第14話 朝のギルド

 次の日、俺は昼寝や普段より早く寝たためか朝早くに目が覚める。


 すぐに着替えてリビングに向かう。

 アヤの姿はない。まだ寝てるみたいだな。


 それからアヤを起こさないように静かに身支度を整えて家から出て行く。ギルドに行くだけでも緊急で依頼を受けるとかもしれないので、剣や腰袋はしていく。


 今日の予定はギルドに行ってしばらくの間ダンジョンに潜らないことを伝えて帰る。ダンジョン攻略を辞めてもほぼ毎日のようにギルドに顔出していたので顔を出さない日が多いと心配されてしまう可能性がある。一応、伝えておかなきゃいけない。


 ギルドに着いたが朝早すぎて殆ど人がいなかった。いつも担当してくれているリラさんもいないので待つしかない。


 とりあえず、時間を潰すために依頼を見に行く。


 鉱石系、魔物討伐系、救助や探索系。さまざまな依頼がある。


 朝早いから殆ど全ての依頼があるんじゃないかと思うくらいに多い。


 簡単にこなせる物なら待っている間にこなしてしまおうかなと考えていると隣に3人の男がやってくる。


 おっさん。3人。全員見覚えがある。1人は昨日見たことある奴。


「ガヴェンたちか」


 1人は昨日話しかけてきたガヴェン。残り2人はキンドとナイガ。ガヴェンとパーティを組んでいる人でガヴェンとパーティを組んだ時はいつもいた。
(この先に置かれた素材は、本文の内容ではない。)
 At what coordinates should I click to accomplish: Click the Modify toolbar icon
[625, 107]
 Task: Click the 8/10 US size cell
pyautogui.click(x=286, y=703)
 キンドは少しゴツい大剣を使う剣士。ナイガはサポート兼遠距離攻撃をする。


「久しぶり」


 とナイガがガヴェンの隣から顔を出して手を振ってくる。キンドは一言、


「久しぶりだな」


 とだけ呟く。俺も


「久しぶり」


 と返す。


「ユヅキがこんな朝早くにギルドにいるなんて珍しいな」


 とガヴェンがそう言う。


 昔はずっとダンジョンに潜っていたので朝ギルドにいることは珍しかったし、最近も昼頃からダンジョンに潜っているので朝ガヴェンと会うことは少なかった。


「昨日寝過ぎた」

「昨日って。あっ、そういえば昨日のリョクオー学園の入試にいたみたいだな。ヒカリがユヅキに会えたこと嬉しそうに離してくれたわ」

「ああ」

「大変だったんだってな。教師との対決があったとか。まあ、ユヅキなら余裕だっただろうけど」


 ヒカリ、昨日のことしっかり話してたのか。親子仲良いみたいだな。


「そうでもなかったよ。試験官の男、元ダンジョン攻略者でそれなりの実力者だった」

「へー、元ダンジョン攻略者が相手か。レベル高いな」

「俺だけ特別にな」

「ほえー、でも、どうして試験を受けていたんだ?」


 一つ歳が違う。通常なら受験資格のない俺があの場にいるのは不自然。変に嘘をついていてもヒカリからすぐに筒抜けになってしまうので事実を伝える。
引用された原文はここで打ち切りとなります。